Since 1992 there have been very generous concessions - 100% business relief from inheritance tax and holdover relief for capital gains tax - for those who pass a trading company on to the next generation. In practice, for directors who control more than 25% of a trading company, inheritance tax is generally not a problem. 'Even if you hold less than 25%, there is still 50% relief,' explains David Bowes of accountants Grant Thornton. 'Only if you are an investment or a property company (neither of which qualify for relief) do you normally have the usual inheritance tax problems.' It is the shareholding, he explains, and not the size of the company which defines eligibility.
Sole traders, partnerships, shares in a company controlled by the donor at the the time of making the transfer (excluding quoted companies) and substantial shareholdings carrying more than 25% of the votes in an unquoted company are all eligible for 100% business relief. Gifts qualifying for 50% relief include any land, building, plant or machinery used mainly in a business carried on by a company controlled by the donor or by a partnership in which he or she was a partner at the time of transfer, shareholdings carrying 25% or less of the votes in an unquoted company or shares in a quoted company controlled by the donor.
'But you have to be careful about not putting yourself in a worse position,' Bowes points out. 'If a 70% holding of shares, qualifying for 100% business relief is reduced to a 20% holding, business property relief would be restricted to only 50% in future. A reduction to a 30% holding would still allow 100% relief to be available.' According to Michael Otway of stockbrokers Carr Sheppards, 'the real problem is not so much tax. It is persuading entrepreneurs, who probably set up the business, to hand over the reins. One of the best ways of doing this is to ensure that there is a self-administered pension fund which can guarantee a certain standard of living in retirement.' He and other experts suggest that if a generous self-administered pension scheme is put into place, controlling directors are more likely to be prepared to give assets to children and grandchildren, secure in the knowledge that they will not suffer in retirement as a result.

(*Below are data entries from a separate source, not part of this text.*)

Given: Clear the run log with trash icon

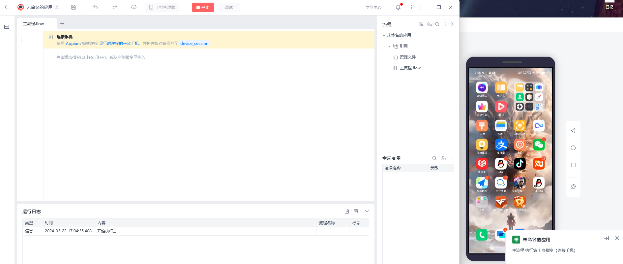Looking at the screenshot, I should (x=356, y=211).
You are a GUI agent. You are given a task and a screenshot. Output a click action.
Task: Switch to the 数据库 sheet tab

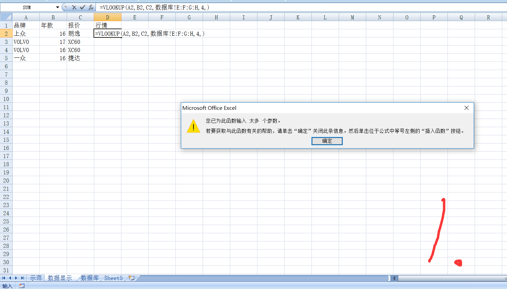[90, 278]
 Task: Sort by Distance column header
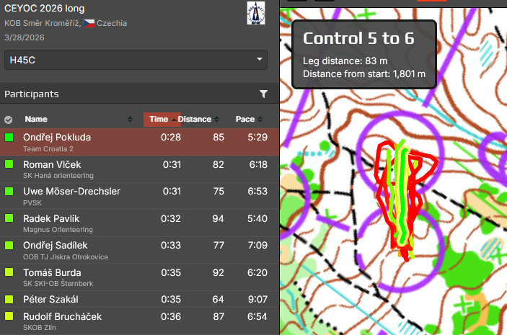click(195, 120)
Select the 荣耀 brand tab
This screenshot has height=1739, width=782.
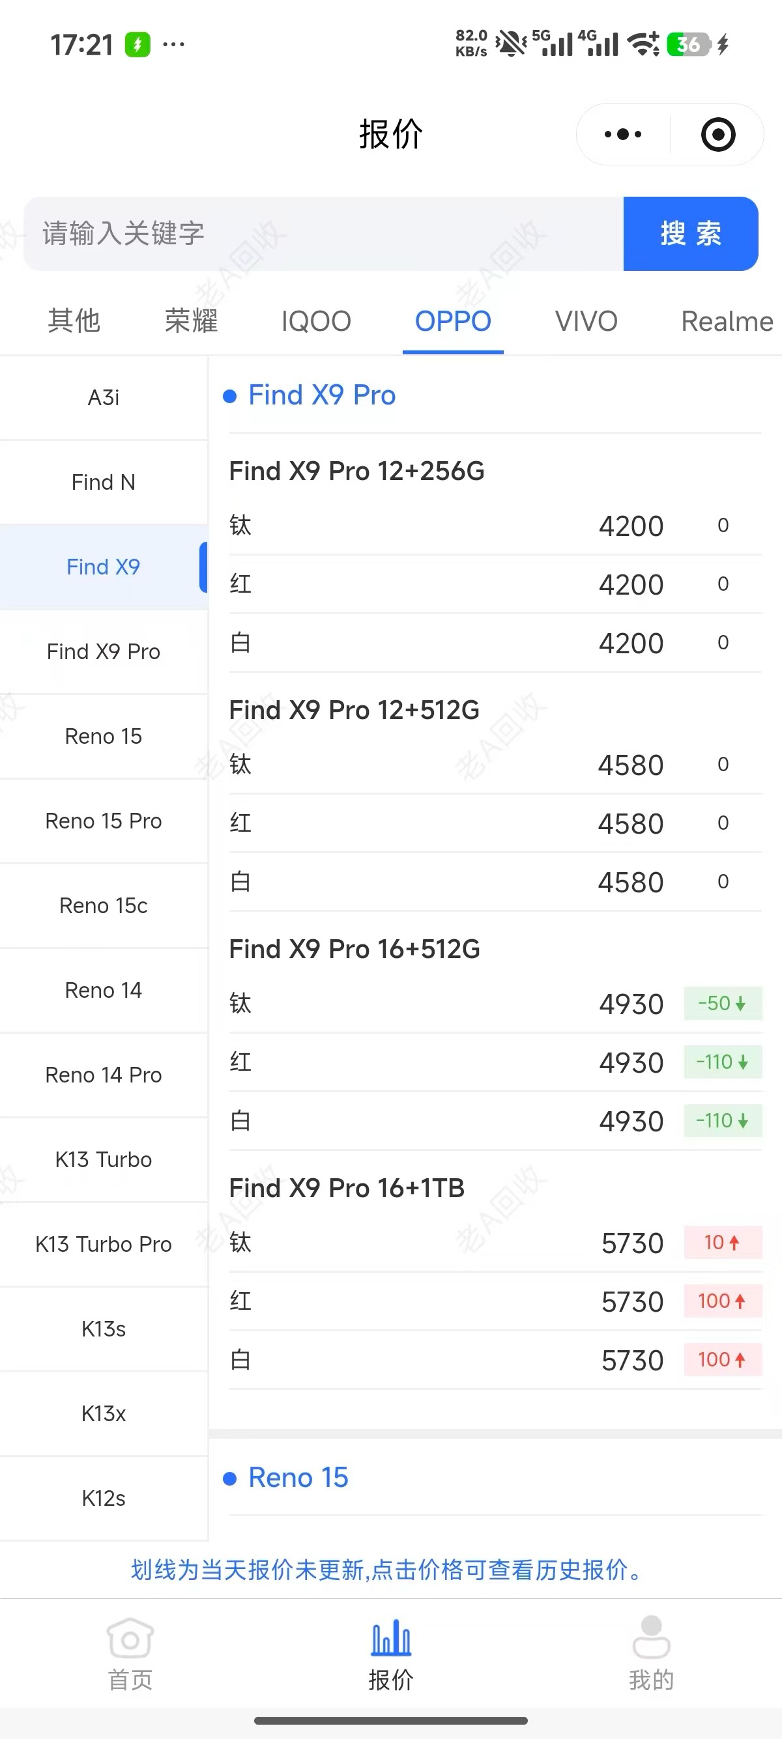(x=191, y=321)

At its most basic the strategy is this. A small self-administered pension scheme is set up within the company which is funded to pay maximum benefits to the retiring controlling directors. This sets them free to give away the company as it secures their standard of living in retirement. Shares in the company are then gifted to the next generation with 100% business tax relief from inheritance tax. If the children are minors, or grandchildren and other young relatives are to inherit, the shares can be put into a suitable trust with no immediate capital gains tax liability as holdover relief is available.

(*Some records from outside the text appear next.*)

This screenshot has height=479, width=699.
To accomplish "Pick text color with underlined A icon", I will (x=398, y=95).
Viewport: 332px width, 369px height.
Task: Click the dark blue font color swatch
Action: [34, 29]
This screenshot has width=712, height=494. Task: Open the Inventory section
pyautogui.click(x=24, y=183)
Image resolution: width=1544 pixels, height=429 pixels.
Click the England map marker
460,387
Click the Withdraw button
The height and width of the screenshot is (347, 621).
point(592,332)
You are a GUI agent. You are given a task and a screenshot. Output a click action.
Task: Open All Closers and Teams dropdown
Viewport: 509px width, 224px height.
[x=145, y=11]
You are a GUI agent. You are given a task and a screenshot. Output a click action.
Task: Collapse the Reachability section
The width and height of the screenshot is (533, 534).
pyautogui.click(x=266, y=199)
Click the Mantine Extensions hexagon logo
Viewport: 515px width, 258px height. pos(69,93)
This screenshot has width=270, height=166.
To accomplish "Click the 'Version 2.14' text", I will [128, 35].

'The gift is completely free from inheritance tax anyway if the donor survives seven years,' explains Bowes. 'If not, business relief may still apply at the donor's death but only if the shares still qualify for relief at that time and if they continue to be owned by the same donees. If, for example, they have been sold, there will be no relief at all.' Peter Leach, a partner at Stoy Hayward - and author of the firm's Guide to the Family Business - similarly believes that tax considerations are simply the practicalities. 'The key to a smooth transition between the generations is for the outgoing generation's finances to be separate from the next generation. This is the usual stumbling block.' He points out that, aside from self-administered pension schemes, there are a number of ways of achieving this. Others include the use of employees share option schemes, and separating out the trading activities from the assets of the company, such as property, and passing them on separately. 'The retiring generation can keep the property - either holding it within the pension fund, or directly - and the trade can be handed down.' This is precisely what Bristol-based independent financial adviser Peter Hargreaves of Hargreaves Lansdown and his partner, Stephen Lansdown, have done. The business has recently moved to a new office block owned by Hargreaves and Lansdown personally and leased back to the company.

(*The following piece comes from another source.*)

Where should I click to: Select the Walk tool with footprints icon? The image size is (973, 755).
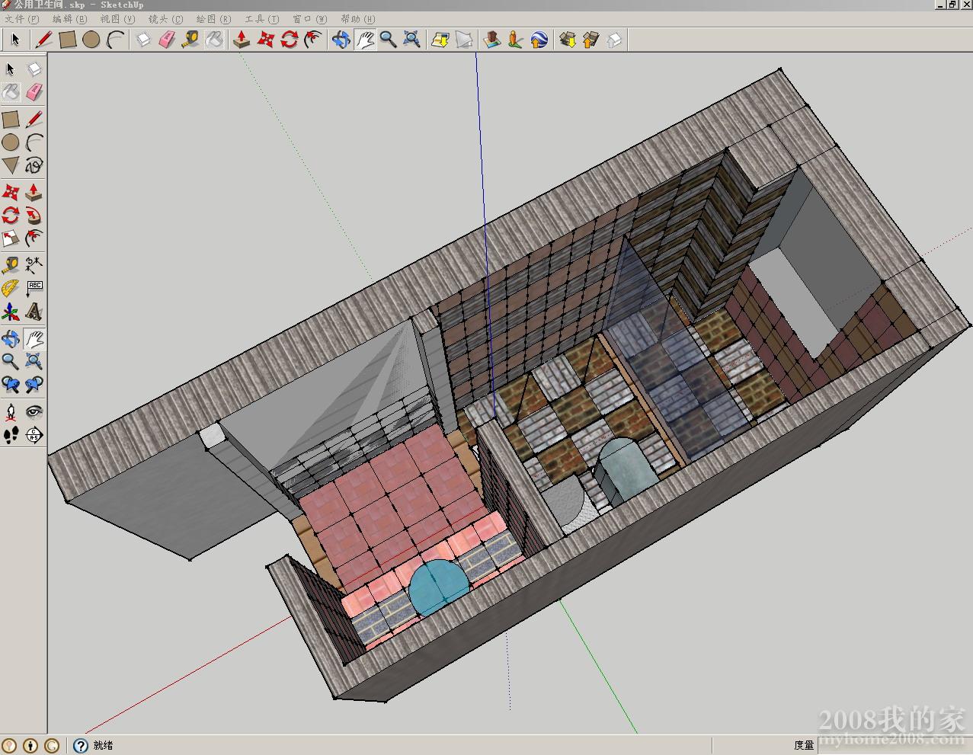[11, 435]
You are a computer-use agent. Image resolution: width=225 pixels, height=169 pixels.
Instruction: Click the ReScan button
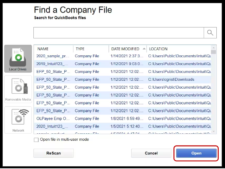(53, 153)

According to Hargreaves there are several advantages to such an arrangement. First, the rental income from the property is a pension for both partners and a widow's pension for their wives. 'But if you leave the property within the company and subsequently sell it at a profit, the capital gain is subject to corporation tax and income tax if you distribute the profits as dividends. In other words it is subject to double taxation. This way it (the property) is a ready-made pension fund.' There is also, of course, the human side of the business. Brian McRitchie of Coopers & Lybrand points out that succession often involves the whole family and several generations. 'The older management may well have an emotional attachment to the business and have difficulty giving it up. You have to get them to answer the question "What will happen to the business in the long term if I don't address these issues?".' Most advisers point out that the fact that 100% business relief has not been around for long - and may not remain - provides the most persuasive case for dealing with the problem of succession now; a future government could radically change the system and make it considerably harsher. 'I would be very much suprised if the situation is still the same in 10 years' time,' warns Otway.